(Stored data)

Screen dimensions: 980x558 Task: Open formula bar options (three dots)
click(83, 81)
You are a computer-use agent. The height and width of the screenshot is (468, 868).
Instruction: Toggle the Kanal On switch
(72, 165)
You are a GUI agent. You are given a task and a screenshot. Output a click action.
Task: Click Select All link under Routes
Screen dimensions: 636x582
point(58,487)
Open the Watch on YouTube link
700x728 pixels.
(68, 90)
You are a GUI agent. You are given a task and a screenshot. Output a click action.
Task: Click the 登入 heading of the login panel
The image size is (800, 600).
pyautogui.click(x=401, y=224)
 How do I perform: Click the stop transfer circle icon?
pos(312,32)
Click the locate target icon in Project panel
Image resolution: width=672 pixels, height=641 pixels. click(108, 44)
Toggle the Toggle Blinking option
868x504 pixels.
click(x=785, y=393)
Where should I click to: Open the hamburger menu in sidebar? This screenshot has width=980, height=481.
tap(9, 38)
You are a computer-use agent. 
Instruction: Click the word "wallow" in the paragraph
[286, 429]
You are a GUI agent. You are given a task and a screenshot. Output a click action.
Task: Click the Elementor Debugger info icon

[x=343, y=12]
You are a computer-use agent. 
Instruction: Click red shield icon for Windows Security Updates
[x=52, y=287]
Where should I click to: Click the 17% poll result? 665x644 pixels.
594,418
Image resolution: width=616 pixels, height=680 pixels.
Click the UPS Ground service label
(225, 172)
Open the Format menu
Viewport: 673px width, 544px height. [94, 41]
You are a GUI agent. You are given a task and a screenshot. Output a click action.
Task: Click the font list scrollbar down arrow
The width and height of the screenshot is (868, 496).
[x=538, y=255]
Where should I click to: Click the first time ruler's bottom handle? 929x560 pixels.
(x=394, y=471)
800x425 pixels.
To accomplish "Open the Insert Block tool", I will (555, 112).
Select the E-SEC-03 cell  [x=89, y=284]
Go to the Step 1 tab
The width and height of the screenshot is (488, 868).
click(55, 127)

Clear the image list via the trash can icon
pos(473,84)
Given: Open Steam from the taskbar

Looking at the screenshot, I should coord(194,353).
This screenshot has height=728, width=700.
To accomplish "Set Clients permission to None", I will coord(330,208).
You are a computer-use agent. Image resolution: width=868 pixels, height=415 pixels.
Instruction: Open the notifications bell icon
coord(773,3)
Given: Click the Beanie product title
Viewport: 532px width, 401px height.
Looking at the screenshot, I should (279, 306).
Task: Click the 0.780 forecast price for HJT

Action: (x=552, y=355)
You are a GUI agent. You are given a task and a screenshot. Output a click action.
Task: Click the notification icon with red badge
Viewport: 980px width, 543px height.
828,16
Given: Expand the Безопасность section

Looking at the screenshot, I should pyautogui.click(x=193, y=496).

## [What you need to do]
Please copy every line of the records above in which "computer" appears.

## [Solved exercise]
You are a computer-use agent. The height and width of the screenshot is (468, 868).
You are a computer-use agent. 
You are a computer-use agent. 
You are a computer-use agent. Image resolution: width=868 pixels, height=415 pixels.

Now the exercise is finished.